-- Excerpted data follows --

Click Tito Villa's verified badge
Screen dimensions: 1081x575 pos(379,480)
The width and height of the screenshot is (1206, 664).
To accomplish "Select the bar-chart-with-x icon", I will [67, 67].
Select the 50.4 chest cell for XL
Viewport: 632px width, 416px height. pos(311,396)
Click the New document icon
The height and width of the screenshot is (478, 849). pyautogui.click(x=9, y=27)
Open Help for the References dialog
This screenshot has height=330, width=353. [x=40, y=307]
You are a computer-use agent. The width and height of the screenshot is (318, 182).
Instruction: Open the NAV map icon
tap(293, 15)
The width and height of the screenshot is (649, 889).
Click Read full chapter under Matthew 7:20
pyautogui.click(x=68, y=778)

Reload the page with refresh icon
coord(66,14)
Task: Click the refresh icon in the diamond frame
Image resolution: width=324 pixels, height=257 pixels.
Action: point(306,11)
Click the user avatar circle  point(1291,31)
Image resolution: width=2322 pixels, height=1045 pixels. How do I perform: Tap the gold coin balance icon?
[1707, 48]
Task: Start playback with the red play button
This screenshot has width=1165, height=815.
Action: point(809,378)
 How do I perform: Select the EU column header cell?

-- Excerpted data concluded --

## Your objective
The lines to reproduce run from the one that contains "Instruction: Open the NAV map icon" through the last line above; copy them exactly.

## Answer to this exercise
Instruction: Open the NAV map icon
tap(293, 15)
The width and height of the screenshot is (649, 889).
Click Read full chapter under Matthew 7:20
pyautogui.click(x=68, y=778)

Reload the page with refresh icon
coord(66,14)
Task: Click the refresh icon in the diamond frame
Image resolution: width=324 pixels, height=257 pixels.
Action: point(306,11)
Click the user avatar circle  point(1291,31)
Image resolution: width=2322 pixels, height=1045 pixels. How do I perform: Tap the gold coin balance icon?
[1707, 48]
Task: Start playback with the red play button
This screenshot has width=1165, height=815.
Action: point(809,378)
 How do I perform: Select the EU column header cell?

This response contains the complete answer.